İFLAS ETMENİN YOLLARI
BANA KARTONDAN BACAK YAPAR MISIN,
KOMUTANIM?
Bir bacağı kopmuş Er Halil’in. Şırnak’ta karanlık bir gecede, hain bir pusuda, o pusudan da hain bir mayına basmış Halil. Askerliğinin bitmesine 17 gün kala, sadece 17 gün… Biliyor musunuz Halil bir de nişanlı. Askerlik bitecek sonra davullar çalacak Sivas’ta, halaylar çekilecek ayakları yoruluncaya kadar. Ama Damat Halil, tek bacakla nasıl çekecek halayı? Diyor ki Halil hasta yatağından komutanına ‘Bana kartondan bir bacak yapar mısınız komutanım? Vallahi kendim için değil, anam, babam, nişanlım beni böyle görmesin diye komutanım. Üzülürler sonra komutanım.’
Bu sahne, eminim ki izleyen herkesin yüreğini dağlayan, Güneydoğu’dan Öyküler: Önce Vatan dizisinden. Show TV’de Çarşamba akşamları yayınlanan bu dizi eminim çok ses getirecek. BDP’li milletvekilleri diğer askeri dizileri kaldırılmasını istemişti. Şimdi ki hedeflerinin bu dizi olması ise kuvvetle muhtemel. Tabii bu dizilerin yayınlanmasına niye tepkililer bunu da anlamak mümkün değil. Sanki bu olaylar yaşanmıyor, sanki oralarda her şey güllük gülistanlık. Ha bunları izlemek zorlarına gidiyorsa onu da bilemem.
Öyle bir ülkemiz var ki artık en acı olaylar bile gözümüzde sıradanlaştı. Hanefi Avcı’nın dediği gibi, lağım kokan Haliç’in yanında, piknik yapmaya benziyor olaylara bakışımız. Öyle ki artık şehit haberleri bizi hiç etkilemiyor. Hadi onlar uzakta, canımızdan can değil ki diyelim. Peki yanı başımızdakiler, mahalleden bir komşumuz mesela ya da bir akrabamız öldü diyeli, biz ne yapıyoruz cenazeye gidiyoruz sonra gündelik zevklerimize kaldığımız yerden devam ediyoruz. Eskiden bu böyle miydi peki? Hayır, kesinlikle öyle değildi. O cenaze sahibinin acısı bizim acımızdı. Onların derdi bizim derdimizdi. Mesela çocuktum o zaman, bizim evde bir hafta televizyon açılmazdı. Şimdi ki çocuklara ya da gençlere kapattırın bakalım televizyonu kapattırabiliyor musunuz? Kapattıramazsınız efendim.

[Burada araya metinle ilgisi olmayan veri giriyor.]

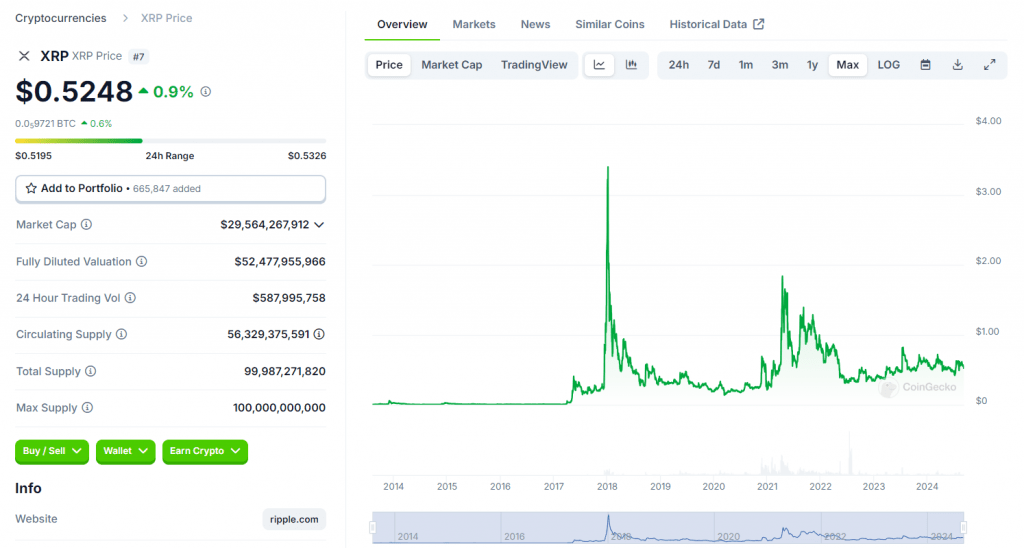Open the calendar date picker icon
Image resolution: width=1024 pixels, height=548 pixels.
click(x=925, y=65)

Lütfen genç kardeşlerim uyanalım artık. Bu vatan sadece Halil’le emanet değil Ata’mızdan, Çanakkale’de, Sakarya’da, İstanbul’da, Ankara’da, Malazgirt’te şehit düşen ecdadımızdan emanet hepimize. Biz birlik olalım, biz bir olalım ki yıkılsın bu şer güçler. Artık uyanmanın sizce de tam zamanı değil mi? Unutmayalım bugün Halil’e, yarın bize dönecek namlunun ucu. O yüzden o şehit ailelerinin acısı bizim acımız, o gazilerin kopan ayağı bizim ayağımız olmalı. Biz o şerefli, vatanı için canını hiç gözünü kırpmadan veren dedelerin torunlarıysak, topla, tüfekle yıkamazlar bizi. Onlar, yani bizi yıkamayanlarda bunun farkında. O sebeple bizi, kitle iletişim araçlarıyla birbirimizden soğutuyorlar, hissisleştiriyorlar. Biz her acıda, her kötülükte tek yürek olalım ki, bitsin bu amansızca akın. Ben inanıyorum ki bizler BİR oldukça ferah, aydınlık günler hiç uzakta değil. Hepimizin tek bilek olduğu yarınlarda görüşmek üzere efendim. Esen kalın!